Retranca ou estratégia?José Mourinho enxerga o futebol como jogo de xadrez

Na temporada 2003/2004, o mundo conhecia um estrategista de primeira linha. Um técnico que trata o futebol como jogo de xadrez, encaixando peças e sabendo exatamente como derrubar o rei e a rainha do seu oponente. Nem sempre o resultado é o esperado, mas em finais, José Mourinho é fantástico. Nesta quarta-feira (24), em Estocolmo, na Suécia, o português foi peça chave na vitória do Manchester United, por 2 a 0, na final do Liga Europa, contra o Ajax.

A equipe holandesa, tão tradicional no cenário futebolístico quanto o United, vive uma momento diferente: apostar em jovens valores, ao invés de jogadores consagrados ou contratações impactantes. Durante toda a competição, deu certo. Um futebol ofensivo, leve e atrevido. Na decisão, a história foi diferente.

Mou soube estudar cada detalhe do Ajax. Armou sua equipe de maneira precisa para evitar a penetração do oponente e, assim, neutralizou qualquer ação ofensiva. Foram 90 minutos impecáveis. Não é fácil manter a concentração defensiva de uma equipe por muito tempo, ainda mais quando esse time não tem o teor defensivo, como uma Juventus, por exemplo.

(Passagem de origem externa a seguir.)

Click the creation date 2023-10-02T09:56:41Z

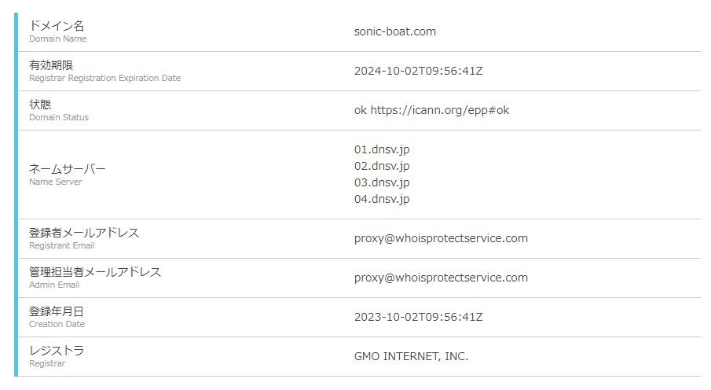(x=418, y=317)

Após a vitória, o treinador disse que "há muitos poetas no futebol, mas os poetas não ganham muitos títulos". Mourinho não cria, ele enriquece o que possui. Tirar o melhor que o grupo tem e o que o jogador pode render. Vende sonhos, mas os constroem com raciocínios sólidos, de maneira que o jogador entenda e possa desenvolve-lo.

Mourinho é ame ou odeie. Sempre foi assim, seja no Porto, Chelsea, Internazionale ou Real Madrid. Você pode não gostar, mas nunca poderá negar a eficiência e inteligência deste treinador.

Já o Manchester, que viveu uma crise de identidade após a aposentadoria de Sir Alex Ferguson, encontra um líder para levar o clube a novas conquistas. Vencer a Liga Europa, título inédito, resgata o orgulho do torcedor e o desejo de ser temido como antes. Assim como Mou, os Diabos Vermelhos despertam o “amor ou ódio”, impossível ser indiferente. Nesta conquista, a experiência, estratégia e sabedoria pesaram. Em terra de poeta, Mourinho é o professor de literatura: conhece tudo, estuda muito e sabe cada passo que os gênios vão dar. Se antecipa, lê as entrelinhas e impede o imprevisível. Para alguns é retranqueiro. Eu prefiro chama-lo apenas de campeão.